Vaccinia-related kinase3(VRK3)와 VRK3의 새로운 결합단백질인 RNF144a, PARP1, p53과의 상호조절에 관한 연구

Abstract

Vaccinia related kinase 3 is a member of the VRK family and is ubiquitously expressed in tissues. VRK3 has been reported to be a negative regulator of ERK that protects cells from excessive stress and inhibits ERK dependent apoptosis. VRK3 was originally known as pseudokinase, but our group revealed that VRK3 has kinase activity and phosphorylates Barrier-to-autointegration factor(BAF). Recently, it has been reported that VRK3 knockout mice exhibit autism-like behavior, suggesting that VRK3 plays an crucial role in neurodevelopmental disorder. However, the role of VRK3 in cells and its upstream regulator is not fully elucidated yet. In the first chapter, I demonstrate that RNF144a, an E3 ligase, promotes the degradation of VRK3 via poly-ubiquitination and thus affects VRK3-mediated ERK activity. Under oxidative stress, VRK3 migrates from the nucleus to the cytoplasm which increases its chance to interact with RNF144a, thereby promoting the degradation of VRK3. Overexpression of RNF144a increases ERK activity and promotes ERK-dependent apoptosis via downregulation of VRK3. In contrast, depletion of RNF144a increases the protein level of VRK3 and protects cells from excessive ERK activity. These findings suggest that VRK3 protects cells by suppressing oxidative stress-induced ERK, and while RNF144a sensitively regulates this process.

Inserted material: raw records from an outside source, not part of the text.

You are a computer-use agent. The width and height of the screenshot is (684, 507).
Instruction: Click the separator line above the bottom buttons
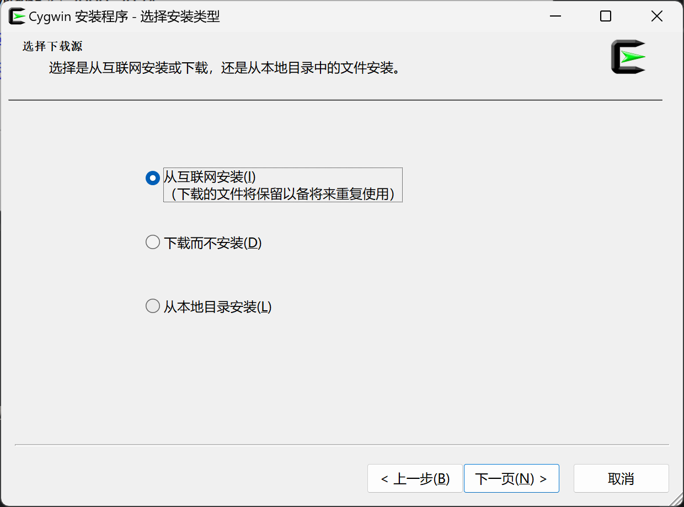342,444
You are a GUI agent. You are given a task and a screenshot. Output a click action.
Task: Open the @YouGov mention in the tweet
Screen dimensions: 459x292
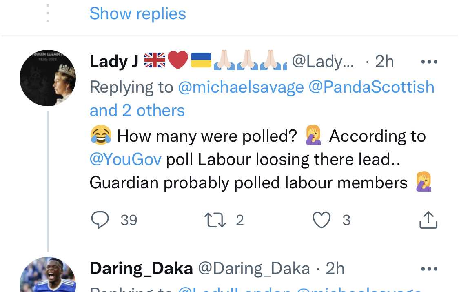point(125,159)
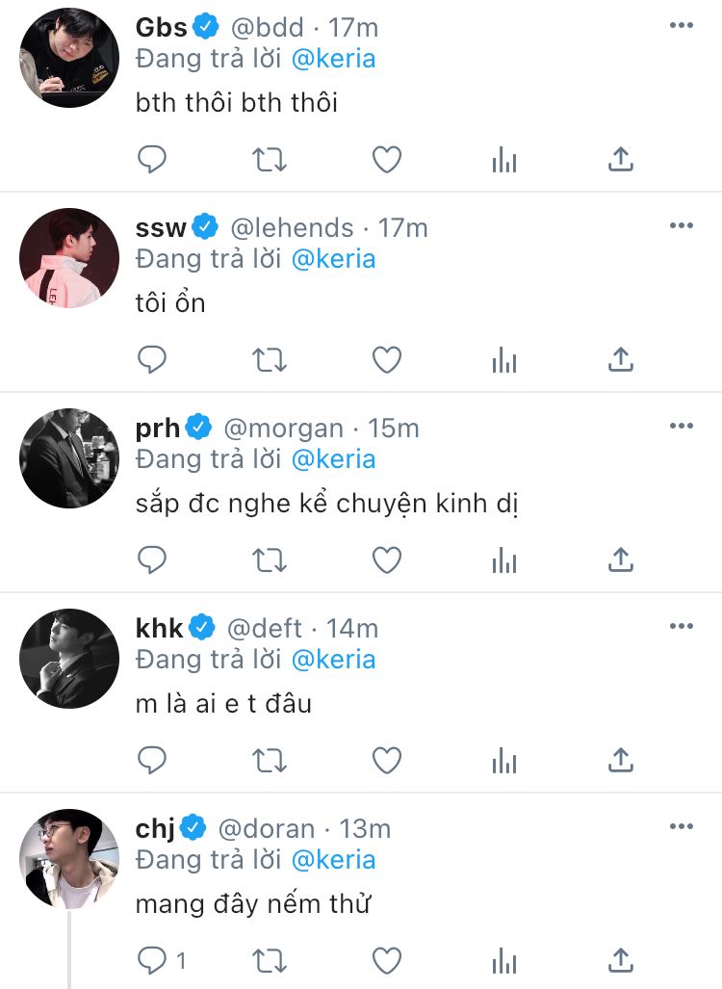Open the @keria mention in Gbs's reply
Image resolution: width=722 pixels, height=989 pixels.
334,59
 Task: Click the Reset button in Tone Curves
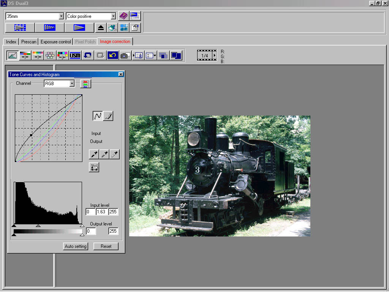(106, 246)
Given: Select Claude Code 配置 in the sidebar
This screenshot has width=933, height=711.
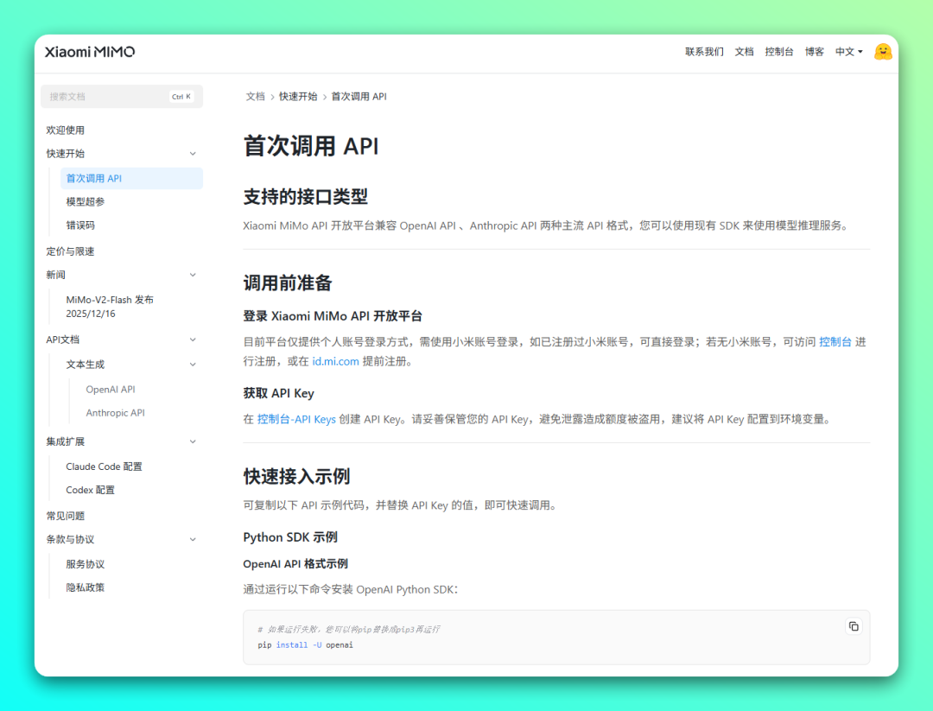Looking at the screenshot, I should tap(104, 466).
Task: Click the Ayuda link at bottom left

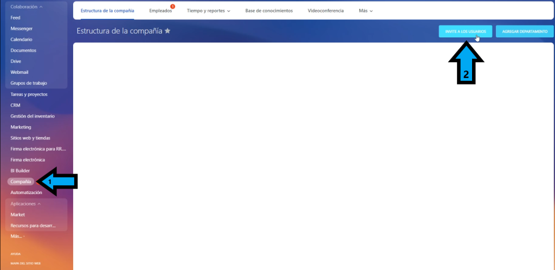Action: click(x=15, y=254)
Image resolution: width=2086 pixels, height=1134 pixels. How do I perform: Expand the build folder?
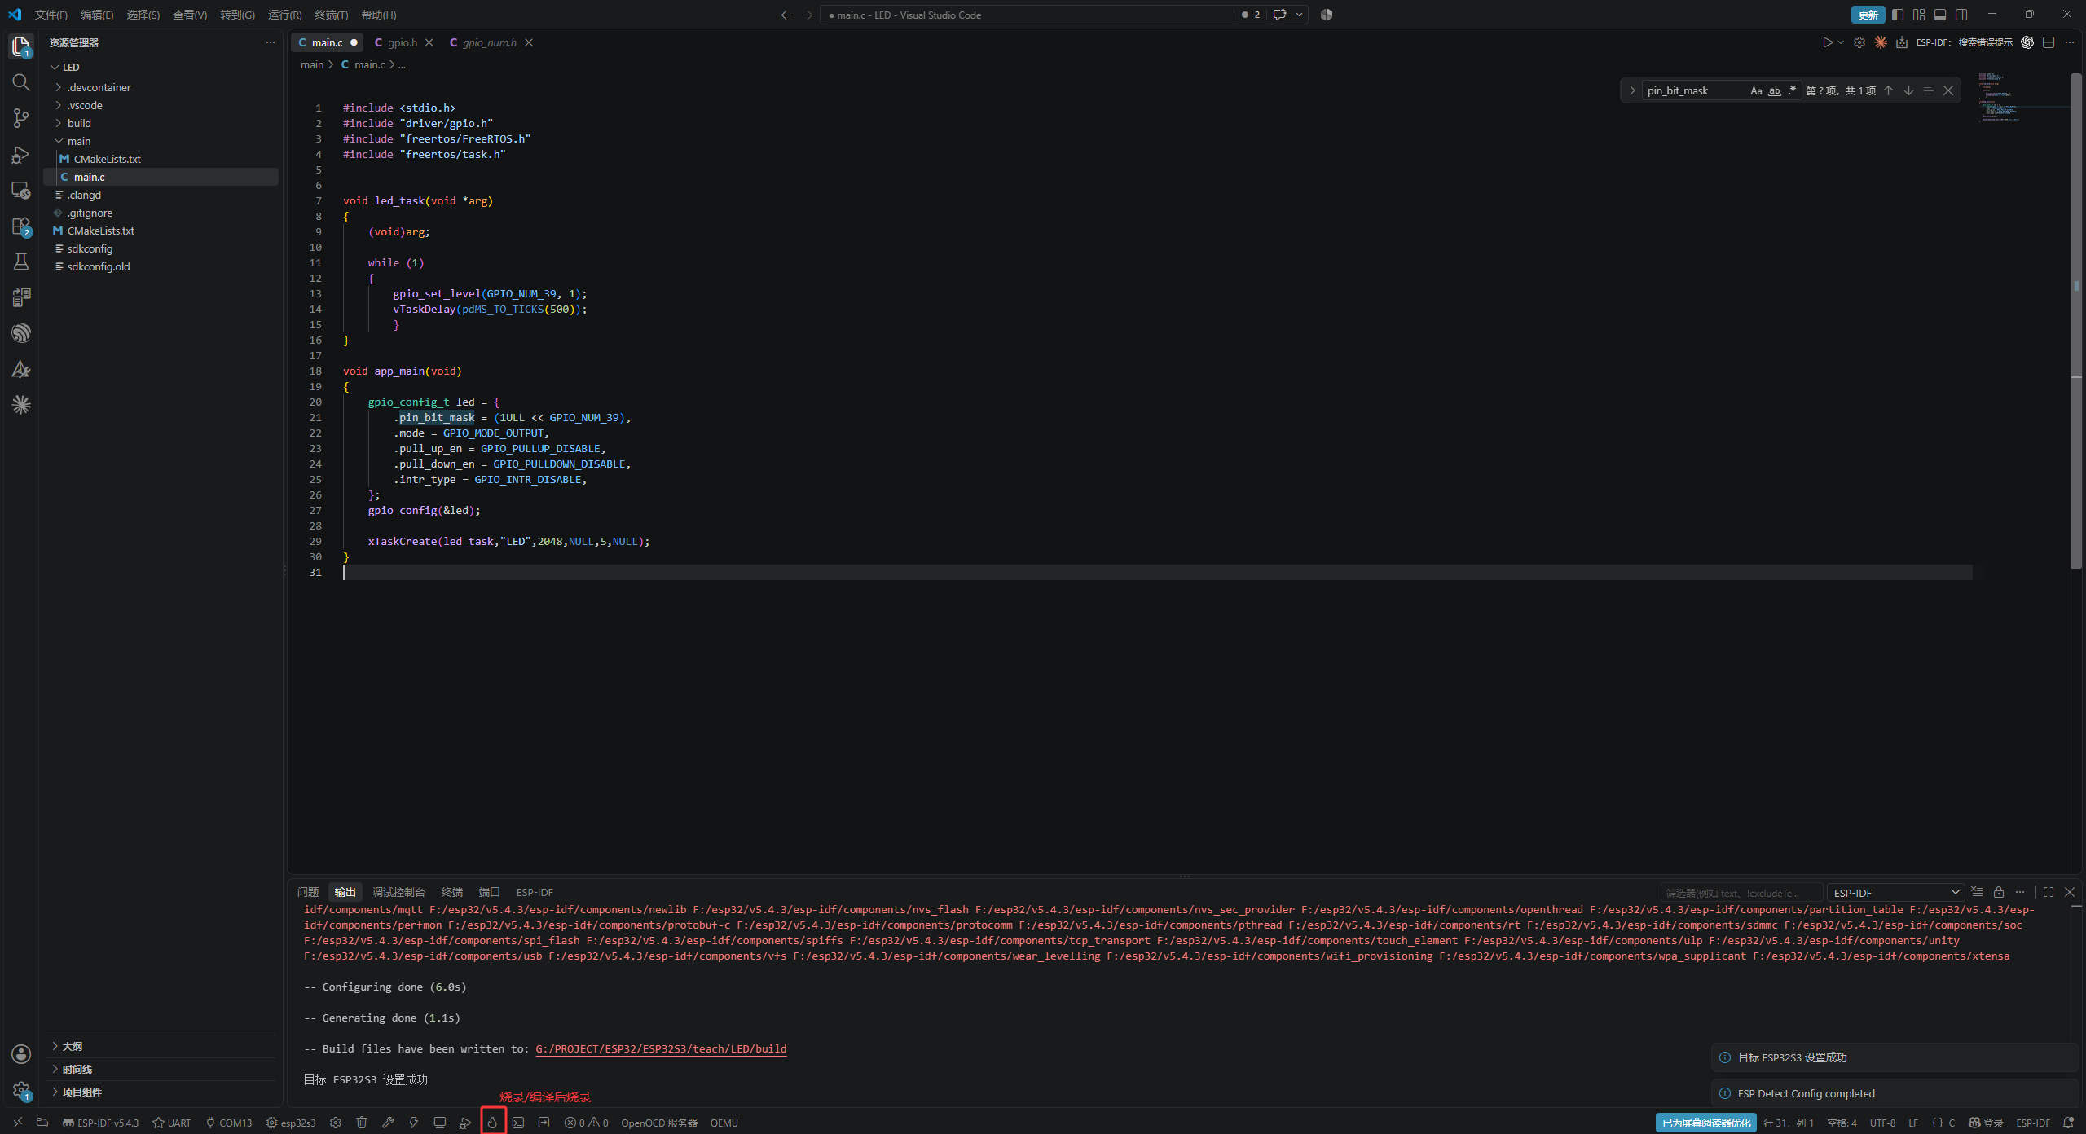(x=79, y=123)
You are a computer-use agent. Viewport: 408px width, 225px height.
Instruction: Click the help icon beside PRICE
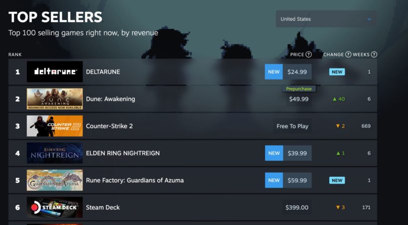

In the second chapter, I show that VRK3 regulates Poly(ADP-ribose)polymerase1 stability and thus the resistance to the PARP inhibitor. PARP1 is one of the most critical proteins in the DNA repair response and is highly expressed in breast and ovarian cancer cells. In cancer therapy, PARP inhibitors, which inhibit enzyme activity of PARP1, are considered to be promising drugs for cancers with BRCA mutations. Recently, a PARP-DNA trapping model was introduced, and PARP inhibitors have been applied to treat different cancers. However, in many cases, tumors have shown resistance to PARP inhibitors. Emerging evidence indicates that the amount of PARP1 on damaged DNA is a critical determinant of sensitivity toward a PARP inhibitor. Therefore, identifying the mechanism by which PARP1 is regulated is crucial in overcoming the cancer resistance to PARP inhibitors. Despite its importance, the molecular mechanisms that regulate PARP1 are not yet well known. In this work, I found that VRK3 positively regulates PARP1 stability by blocking the action of RNF144a. According to my data, VRK3 overexpression increases the stability of PARP1 and sensitivity toward PARP inhibitors. Inversely, loss of VRK3 results in the downregulation of PARP1. This study indicates that VRK3 plays an important role in PARP inhibitor sensitivity by regulating PARP1 stability.

In the last chapter, I demonstrate that VRK3 has a tumor suppressive role as it promotes ubiquitination of MDM2 and stabilizes p53. p53, the most well-known tumor suppressor protein, inhibits tumor progression by promoting cell cycle arrest and apoptosis. The stability of p53 is critical for the survival or death of cancer cells, but the mechanisms regulating p53 are not yet fully understood. Here, I introduce VRK3 as a novel tumor suppressor that increases the p53 stability. I observed that the p53 and p21 were significantly decreased in a VRK3-deficient cell line and in mouse embryonic fibroblasts from VRK3 knockout mice. I found that VRK3 directly binds to MDM2, E3 ligase of p53, and destabilizes MDM2 by promoting its ubiquitination. Interestingly, p53 also reduces VRK3 stability by regulating the expression of RNF144a, an E3 ligase of VRK3. This suggests that VRK3 forms a novel negative feedback loop with p53. Taken together, I demonstrate that VRK3 plays tumor suppressor roles by stabilizing p53 and inducing p21.